Time moved on, and I took advantage of an opportunity to travel to Italy and study in Florence for a semester. What a time! Not only did I think I had fallen in love each week, but I even managed to find a way to stay once courses were completed by taking a job at a country club-type establishment outside Rome:
La Casella. Seeing this side of life began to change me and thus my goals. I saw numerous families in the countryside who appeared truly content and happy. Yet, they did not have a large home, fancy cars, or even much money. No, they did not have those material items. Rather, they had the intangibles. They had love and joy in their lives. From my observations, these seemed to be rooted in the fact that their family life was strong and frequent; their small villages were supplied with the essentials for living: food and some commerce; and most importantly for many of these
paesani they had a chapel of God in their midst and each day He would empty Himself and descend upon us in the Holy Eucharist. I was struck by the difference in values and by the difference in pace of life. This was much better for the cultivation of family and order. However, this was the countryside and not the city, where the contrast is well-known and the stifling of creativity and freedom is currently killing traditional European society.

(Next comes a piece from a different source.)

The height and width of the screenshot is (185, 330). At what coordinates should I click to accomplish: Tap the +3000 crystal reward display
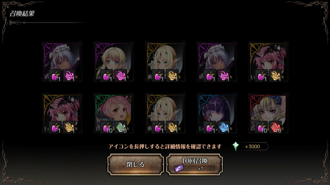tap(250, 147)
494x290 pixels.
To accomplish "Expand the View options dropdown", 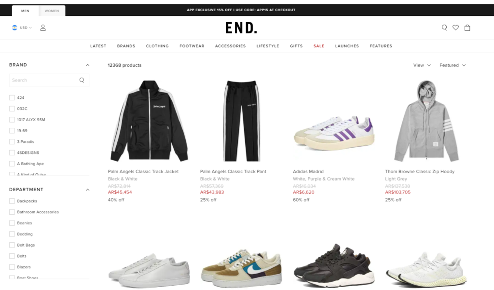I will tap(422, 65).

To paraphrase one thinker, the next century will be religious or it will not be. Europe is rapidly paving its road to a literal
u-topia: no place. For if it does not discover its roots, which can still be seen in many countryside towns, it will not be.
Upon returning, I began to take a stronger interest in my faith and philosophers who dared to believe. I later applied and was accepted to New York University. I thought I was smart. I thought I could compete with these elite students. Once at NYU, however, I quickly learned that though my mind could reason adequately, my breadth of knowledge was inadequate. I then sought a program that would educate me in the riches of Western Civilization. I wanted to know whom those names belonged to that I heard in discussions at NYU, and I wanted to know what the literature of the West was really about. They actually had a meaning relevant to our times? Yes, but where could I get those answers and understand our past as a whole, as something with a tradition that truly passes on from one generation to the next. Where could I be truly educated?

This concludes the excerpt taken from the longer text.